Guido Thieke: Die Frage kann man erst beantworten, wenn konkrete Fakten und Zahlen von der Gemeindeverwaltung auf den Tisch gelegt worden sind. Wurden alle Mittel 2011 aufgebraucht?  Wie viel fließt zurück  in den Haushalt? Welche Einwohnerzahlen stimmen denn nun eigentlich?  Im Haushalt 2012 wird von der Verwaltung die Einwohnerzahl mit 7.878 angegeben. Jüngst im Finanzausschuss waren es 239 weniger, nämlich nur 7.639! Für die pro Kopf Verschuldung ist das eine wichtige Zahl.

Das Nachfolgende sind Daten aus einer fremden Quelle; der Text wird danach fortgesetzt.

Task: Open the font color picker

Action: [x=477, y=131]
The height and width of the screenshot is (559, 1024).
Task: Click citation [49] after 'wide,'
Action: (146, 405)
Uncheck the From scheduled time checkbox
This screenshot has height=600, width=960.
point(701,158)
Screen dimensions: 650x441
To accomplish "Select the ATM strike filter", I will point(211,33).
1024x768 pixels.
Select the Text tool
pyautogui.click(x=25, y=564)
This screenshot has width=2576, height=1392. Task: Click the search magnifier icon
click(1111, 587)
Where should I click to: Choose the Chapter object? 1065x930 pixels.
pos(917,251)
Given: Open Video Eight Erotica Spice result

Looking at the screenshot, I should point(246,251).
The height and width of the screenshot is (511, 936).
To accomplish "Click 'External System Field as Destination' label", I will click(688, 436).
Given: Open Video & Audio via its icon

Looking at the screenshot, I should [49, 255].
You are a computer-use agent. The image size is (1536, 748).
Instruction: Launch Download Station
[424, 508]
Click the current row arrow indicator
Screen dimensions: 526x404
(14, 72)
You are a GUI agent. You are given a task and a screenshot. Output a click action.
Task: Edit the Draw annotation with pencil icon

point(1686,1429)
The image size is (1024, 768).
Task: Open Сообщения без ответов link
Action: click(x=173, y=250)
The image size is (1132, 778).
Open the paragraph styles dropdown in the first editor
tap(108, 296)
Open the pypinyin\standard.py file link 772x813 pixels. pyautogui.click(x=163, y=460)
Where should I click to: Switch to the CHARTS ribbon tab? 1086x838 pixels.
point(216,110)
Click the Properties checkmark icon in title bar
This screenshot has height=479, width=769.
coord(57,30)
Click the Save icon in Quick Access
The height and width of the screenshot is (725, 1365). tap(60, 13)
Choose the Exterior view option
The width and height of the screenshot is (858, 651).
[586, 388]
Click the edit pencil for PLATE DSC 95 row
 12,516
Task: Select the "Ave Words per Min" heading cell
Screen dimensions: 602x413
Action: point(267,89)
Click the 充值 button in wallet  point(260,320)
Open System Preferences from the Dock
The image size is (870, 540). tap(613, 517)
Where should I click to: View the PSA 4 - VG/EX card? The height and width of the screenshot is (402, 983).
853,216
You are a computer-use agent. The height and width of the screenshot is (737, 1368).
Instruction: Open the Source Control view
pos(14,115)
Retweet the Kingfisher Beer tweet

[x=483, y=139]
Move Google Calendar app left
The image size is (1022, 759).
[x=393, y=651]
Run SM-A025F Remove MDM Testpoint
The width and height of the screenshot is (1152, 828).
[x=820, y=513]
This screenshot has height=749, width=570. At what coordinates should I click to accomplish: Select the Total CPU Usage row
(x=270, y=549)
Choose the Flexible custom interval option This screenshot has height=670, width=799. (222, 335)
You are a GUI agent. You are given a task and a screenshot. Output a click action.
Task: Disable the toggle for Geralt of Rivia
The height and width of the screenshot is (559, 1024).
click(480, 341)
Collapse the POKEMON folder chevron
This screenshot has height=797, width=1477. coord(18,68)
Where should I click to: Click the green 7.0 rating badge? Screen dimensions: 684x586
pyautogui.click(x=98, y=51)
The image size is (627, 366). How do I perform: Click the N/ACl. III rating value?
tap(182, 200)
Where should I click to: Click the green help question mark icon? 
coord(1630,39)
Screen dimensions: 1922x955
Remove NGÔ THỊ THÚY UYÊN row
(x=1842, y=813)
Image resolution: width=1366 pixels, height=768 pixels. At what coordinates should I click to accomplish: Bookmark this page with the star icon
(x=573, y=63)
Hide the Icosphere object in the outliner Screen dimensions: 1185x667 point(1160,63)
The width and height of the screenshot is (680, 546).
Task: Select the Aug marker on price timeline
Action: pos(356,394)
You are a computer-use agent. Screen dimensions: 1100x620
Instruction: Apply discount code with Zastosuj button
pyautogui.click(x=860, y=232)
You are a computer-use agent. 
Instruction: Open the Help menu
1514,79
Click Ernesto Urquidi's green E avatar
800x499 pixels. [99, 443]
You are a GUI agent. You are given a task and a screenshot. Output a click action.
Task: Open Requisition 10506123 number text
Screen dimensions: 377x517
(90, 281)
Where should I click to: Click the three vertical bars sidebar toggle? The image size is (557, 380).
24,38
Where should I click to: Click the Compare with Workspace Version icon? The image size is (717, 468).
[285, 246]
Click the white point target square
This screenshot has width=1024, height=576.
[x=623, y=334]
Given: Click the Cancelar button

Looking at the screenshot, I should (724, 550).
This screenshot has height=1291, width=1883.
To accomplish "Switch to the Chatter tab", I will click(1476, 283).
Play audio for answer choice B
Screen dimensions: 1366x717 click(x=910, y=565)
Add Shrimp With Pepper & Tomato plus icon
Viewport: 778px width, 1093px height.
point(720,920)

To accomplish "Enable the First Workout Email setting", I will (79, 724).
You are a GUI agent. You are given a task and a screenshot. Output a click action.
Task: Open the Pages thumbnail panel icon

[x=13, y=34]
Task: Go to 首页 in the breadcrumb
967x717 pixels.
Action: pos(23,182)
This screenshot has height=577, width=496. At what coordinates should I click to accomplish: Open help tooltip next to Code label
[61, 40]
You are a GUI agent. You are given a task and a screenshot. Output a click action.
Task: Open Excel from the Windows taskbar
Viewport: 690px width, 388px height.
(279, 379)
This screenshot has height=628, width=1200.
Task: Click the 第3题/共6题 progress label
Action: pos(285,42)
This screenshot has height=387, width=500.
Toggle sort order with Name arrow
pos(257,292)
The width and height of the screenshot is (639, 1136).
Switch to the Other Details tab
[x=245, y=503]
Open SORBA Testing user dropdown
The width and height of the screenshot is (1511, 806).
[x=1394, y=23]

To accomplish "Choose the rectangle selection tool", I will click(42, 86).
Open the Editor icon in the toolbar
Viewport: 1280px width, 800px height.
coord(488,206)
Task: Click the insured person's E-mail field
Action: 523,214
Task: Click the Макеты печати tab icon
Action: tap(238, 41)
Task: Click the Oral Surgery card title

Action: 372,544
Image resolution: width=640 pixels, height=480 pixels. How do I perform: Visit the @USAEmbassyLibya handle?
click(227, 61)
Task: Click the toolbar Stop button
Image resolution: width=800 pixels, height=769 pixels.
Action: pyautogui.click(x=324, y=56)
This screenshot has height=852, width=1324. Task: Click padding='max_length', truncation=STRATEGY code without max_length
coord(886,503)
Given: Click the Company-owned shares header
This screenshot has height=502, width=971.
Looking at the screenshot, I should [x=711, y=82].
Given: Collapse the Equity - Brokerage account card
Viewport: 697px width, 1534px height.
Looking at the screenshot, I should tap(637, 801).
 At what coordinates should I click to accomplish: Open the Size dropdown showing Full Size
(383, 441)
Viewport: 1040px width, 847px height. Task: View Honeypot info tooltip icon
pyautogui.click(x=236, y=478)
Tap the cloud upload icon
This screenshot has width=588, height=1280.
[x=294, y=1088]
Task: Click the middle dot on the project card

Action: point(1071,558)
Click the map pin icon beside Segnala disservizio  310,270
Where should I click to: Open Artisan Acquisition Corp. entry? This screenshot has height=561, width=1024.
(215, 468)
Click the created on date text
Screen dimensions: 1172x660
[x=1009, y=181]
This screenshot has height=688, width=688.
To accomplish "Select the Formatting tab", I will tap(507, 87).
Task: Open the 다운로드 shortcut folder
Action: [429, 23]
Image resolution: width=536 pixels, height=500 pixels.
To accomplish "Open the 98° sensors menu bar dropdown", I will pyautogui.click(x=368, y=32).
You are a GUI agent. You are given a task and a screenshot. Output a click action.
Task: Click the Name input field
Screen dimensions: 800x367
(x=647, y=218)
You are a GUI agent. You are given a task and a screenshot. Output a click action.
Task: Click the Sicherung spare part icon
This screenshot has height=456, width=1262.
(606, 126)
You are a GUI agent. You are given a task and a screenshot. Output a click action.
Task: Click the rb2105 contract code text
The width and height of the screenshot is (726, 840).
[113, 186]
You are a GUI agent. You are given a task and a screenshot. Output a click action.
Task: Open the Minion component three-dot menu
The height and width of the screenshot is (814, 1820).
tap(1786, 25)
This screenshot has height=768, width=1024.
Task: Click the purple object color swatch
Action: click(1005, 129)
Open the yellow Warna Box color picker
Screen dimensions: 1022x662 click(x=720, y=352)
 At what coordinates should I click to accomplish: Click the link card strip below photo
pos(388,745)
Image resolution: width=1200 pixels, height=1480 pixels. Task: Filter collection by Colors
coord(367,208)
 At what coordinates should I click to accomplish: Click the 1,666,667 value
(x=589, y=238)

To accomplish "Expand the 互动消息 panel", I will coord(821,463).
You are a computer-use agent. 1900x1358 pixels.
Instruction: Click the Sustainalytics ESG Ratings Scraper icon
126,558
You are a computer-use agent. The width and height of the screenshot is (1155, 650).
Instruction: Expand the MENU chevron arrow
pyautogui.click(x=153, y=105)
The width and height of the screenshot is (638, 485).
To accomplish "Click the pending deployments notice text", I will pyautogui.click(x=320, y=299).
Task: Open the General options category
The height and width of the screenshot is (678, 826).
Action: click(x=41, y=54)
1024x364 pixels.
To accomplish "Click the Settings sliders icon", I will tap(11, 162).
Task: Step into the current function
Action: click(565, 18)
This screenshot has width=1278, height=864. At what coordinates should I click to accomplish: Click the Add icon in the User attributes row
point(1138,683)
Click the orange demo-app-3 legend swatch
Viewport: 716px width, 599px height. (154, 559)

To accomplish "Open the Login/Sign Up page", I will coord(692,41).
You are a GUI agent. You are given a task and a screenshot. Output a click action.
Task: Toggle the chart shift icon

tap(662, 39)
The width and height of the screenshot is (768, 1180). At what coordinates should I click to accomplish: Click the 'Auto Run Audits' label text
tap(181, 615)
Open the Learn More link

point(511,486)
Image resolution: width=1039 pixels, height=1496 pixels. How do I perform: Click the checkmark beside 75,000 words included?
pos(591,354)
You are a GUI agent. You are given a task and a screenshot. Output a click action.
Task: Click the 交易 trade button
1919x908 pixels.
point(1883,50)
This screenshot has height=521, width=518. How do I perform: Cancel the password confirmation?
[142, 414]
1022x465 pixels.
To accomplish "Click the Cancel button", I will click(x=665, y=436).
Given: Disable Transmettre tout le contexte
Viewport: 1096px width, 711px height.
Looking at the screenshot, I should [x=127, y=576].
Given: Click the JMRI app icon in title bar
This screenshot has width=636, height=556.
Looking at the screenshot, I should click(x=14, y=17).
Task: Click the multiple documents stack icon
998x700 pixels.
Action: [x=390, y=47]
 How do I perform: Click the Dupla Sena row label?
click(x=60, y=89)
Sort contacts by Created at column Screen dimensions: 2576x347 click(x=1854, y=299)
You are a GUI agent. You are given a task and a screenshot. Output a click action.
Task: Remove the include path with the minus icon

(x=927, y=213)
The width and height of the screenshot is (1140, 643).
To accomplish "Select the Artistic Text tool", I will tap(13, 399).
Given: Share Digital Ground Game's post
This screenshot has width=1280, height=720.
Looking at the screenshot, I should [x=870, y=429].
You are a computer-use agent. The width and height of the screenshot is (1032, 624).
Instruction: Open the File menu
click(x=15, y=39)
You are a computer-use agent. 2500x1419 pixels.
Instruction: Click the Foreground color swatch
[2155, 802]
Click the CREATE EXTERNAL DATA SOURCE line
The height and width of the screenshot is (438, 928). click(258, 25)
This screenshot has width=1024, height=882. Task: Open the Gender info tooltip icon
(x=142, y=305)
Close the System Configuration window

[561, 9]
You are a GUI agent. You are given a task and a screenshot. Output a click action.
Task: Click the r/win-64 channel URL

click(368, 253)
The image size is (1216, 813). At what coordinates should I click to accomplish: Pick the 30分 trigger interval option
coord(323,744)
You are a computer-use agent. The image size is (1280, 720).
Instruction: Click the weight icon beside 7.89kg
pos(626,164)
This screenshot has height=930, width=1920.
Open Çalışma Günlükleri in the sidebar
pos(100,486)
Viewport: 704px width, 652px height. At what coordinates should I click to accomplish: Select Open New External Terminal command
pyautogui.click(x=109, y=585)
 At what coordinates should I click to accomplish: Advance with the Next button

Markus Mücke: Im laufenden Jahr wird es nicht möglich sein, die Erträge so anzuheben und die Aufwendungen so zu minimieren, dass sie gegeneinander ausgeglichen sind. Man kann die Erträge aber so weit anheben und die Aufwendungen so weit minimieren, dass die Verwendung von Rücklagemitteln deutlich reduziert wird. Das würde bedeuten, dass der Zeitpunkt, bis zu dem die Rücklagemittel aufgebraucht sein könnten, in die Zukunft verschoben werden kann. So hat man mehr Zeit, entsprechende Maßnahmen zum Ausgleich zwischen Erträgen und Aufwendungen zu ergreifen.

Dr. Herbert Burmeister: Wir haben in Schulzendorf noch nie aus dem Vollen schöpfen können. Ein ausgeglichener Haushalt ist möglich und es muss auch gründlich überlegt werden, wo gespart wird. Mit dem Streichen aller „freiwilligen“ Leistungen ist der Haushalt nicht auszugleichen. Es führt aber zu dauerhaften Verlusten im ehrenamtlichen Bereich. Auch das Streichen von Stellen ist kein geeignetes Mittel, da es die Verwaltung schwächen würde. Wir haben den großen Vorteil, dass mit dem Straßenbau alle wichtigen Projekte in Schulzendorf abgeschlossen sind. Die Gemeinde kann sich dann auf die Erhaltung konzentrieren und durch kleinere Vorhaben ergänzen.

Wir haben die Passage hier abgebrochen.